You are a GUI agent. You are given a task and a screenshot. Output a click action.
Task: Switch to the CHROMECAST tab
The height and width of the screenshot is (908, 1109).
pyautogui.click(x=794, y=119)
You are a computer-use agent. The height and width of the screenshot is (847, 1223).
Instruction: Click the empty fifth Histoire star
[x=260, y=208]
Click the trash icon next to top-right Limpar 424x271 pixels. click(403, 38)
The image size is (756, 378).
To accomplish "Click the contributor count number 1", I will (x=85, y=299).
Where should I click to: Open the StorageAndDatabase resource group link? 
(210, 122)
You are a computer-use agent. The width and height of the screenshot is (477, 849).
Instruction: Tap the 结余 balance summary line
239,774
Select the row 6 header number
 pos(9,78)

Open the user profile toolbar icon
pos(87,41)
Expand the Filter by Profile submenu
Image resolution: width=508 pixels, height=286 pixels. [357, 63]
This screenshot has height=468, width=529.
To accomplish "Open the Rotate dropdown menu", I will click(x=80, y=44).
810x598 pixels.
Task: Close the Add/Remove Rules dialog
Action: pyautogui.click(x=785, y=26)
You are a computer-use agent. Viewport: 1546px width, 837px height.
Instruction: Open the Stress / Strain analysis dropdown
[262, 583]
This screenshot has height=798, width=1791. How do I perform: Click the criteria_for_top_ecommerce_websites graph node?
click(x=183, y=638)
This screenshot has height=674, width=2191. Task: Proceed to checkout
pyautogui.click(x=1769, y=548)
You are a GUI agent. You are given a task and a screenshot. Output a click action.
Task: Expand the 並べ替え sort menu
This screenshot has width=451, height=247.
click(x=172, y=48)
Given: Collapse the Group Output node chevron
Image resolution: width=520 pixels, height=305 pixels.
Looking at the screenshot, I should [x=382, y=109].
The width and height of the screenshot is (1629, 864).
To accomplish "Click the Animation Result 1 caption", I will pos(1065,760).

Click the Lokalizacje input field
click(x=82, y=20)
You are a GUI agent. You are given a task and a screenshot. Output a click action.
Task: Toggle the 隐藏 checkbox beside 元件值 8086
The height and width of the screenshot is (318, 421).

YOUR OBJECTIVE. Reproduce the stretch of the listing from the line containing "You are a computer-use agent. Viewport: 1546px" through the end of the listing, replacing "checkout" with "payment" and changing nothing else.

FULL SOLUTION.
You are a computer-use agent. Viewport: 1546px width, 837px height.
Instruction: Open the Stress / Strain analysis dropdown
[262, 583]
This screenshot has height=798, width=1791. How do I perform: Click the criteria_for_top_ecommerce_websites graph node?
click(x=183, y=638)
This screenshot has height=674, width=2191. Task: Proceed to payment
pyautogui.click(x=1769, y=548)
You are a GUI agent. You are given a task and a screenshot. Output a click action.
Task: Expand the 並べ替え sort menu
This screenshot has width=451, height=247.
click(x=172, y=48)
Given: Collapse the Group Output node chevron
Image resolution: width=520 pixels, height=305 pixels.
Looking at the screenshot, I should [x=382, y=109].
The width and height of the screenshot is (1629, 864).
To accomplish "Click the Animation Result 1 caption", I will pos(1065,760).

Click the Lokalizacje input field
click(x=82, y=20)
You are a GUI agent. You are given a task and a screenshot. Output a click action.
Task: Toggle the 隐藏 checkbox beside 元件值 8086
The height and width of the screenshot is (318, 421).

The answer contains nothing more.